> **Supplied material**
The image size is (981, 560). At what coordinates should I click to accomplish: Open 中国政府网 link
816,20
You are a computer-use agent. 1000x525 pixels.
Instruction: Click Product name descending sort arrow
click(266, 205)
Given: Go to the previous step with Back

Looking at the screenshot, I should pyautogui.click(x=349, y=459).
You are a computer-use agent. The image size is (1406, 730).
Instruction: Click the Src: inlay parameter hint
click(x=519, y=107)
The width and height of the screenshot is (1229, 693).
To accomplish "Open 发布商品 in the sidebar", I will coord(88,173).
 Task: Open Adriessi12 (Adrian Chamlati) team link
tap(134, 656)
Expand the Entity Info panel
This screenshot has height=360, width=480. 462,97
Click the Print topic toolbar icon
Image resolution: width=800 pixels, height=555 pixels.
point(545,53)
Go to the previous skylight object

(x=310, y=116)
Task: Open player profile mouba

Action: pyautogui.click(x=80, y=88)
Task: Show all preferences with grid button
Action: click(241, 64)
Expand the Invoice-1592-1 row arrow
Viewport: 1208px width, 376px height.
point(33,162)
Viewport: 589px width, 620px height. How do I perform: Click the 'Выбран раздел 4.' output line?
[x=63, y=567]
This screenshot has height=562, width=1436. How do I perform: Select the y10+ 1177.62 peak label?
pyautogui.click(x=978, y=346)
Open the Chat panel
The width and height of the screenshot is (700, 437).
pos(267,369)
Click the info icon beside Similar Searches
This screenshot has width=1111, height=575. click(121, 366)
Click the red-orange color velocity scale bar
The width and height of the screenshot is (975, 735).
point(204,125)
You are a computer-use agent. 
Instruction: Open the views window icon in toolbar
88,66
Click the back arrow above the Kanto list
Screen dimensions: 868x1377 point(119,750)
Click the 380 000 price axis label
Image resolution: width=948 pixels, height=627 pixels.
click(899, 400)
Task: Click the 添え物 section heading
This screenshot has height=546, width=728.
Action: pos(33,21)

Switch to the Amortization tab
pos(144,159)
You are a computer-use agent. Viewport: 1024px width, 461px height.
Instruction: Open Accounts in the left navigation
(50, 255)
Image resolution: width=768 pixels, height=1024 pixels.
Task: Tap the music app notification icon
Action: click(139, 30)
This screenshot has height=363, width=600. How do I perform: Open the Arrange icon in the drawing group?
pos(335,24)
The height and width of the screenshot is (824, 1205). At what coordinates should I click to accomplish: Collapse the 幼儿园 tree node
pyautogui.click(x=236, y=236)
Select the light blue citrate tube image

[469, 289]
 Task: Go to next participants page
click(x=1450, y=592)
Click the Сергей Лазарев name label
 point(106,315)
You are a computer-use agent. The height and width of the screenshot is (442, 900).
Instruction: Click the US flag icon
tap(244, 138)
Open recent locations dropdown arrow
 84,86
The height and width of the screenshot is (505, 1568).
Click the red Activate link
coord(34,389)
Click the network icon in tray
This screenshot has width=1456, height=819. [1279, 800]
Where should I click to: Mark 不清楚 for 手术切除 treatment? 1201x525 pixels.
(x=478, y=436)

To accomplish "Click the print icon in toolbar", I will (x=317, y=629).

> **Objective**
Pick out every line of the records above that contains the word "Instruction" and copy each such line in full, treating uppercase and lowercase as different.

> **Answer to this exercise**
Instruction: Click Product name descending sort arrow
Instruction: Click the Src: inlay parameter hint
Instruction: Open the views window icon in toolbar
Instruction: Open Accounts in the left navigation
Instruction: Click the US flag icon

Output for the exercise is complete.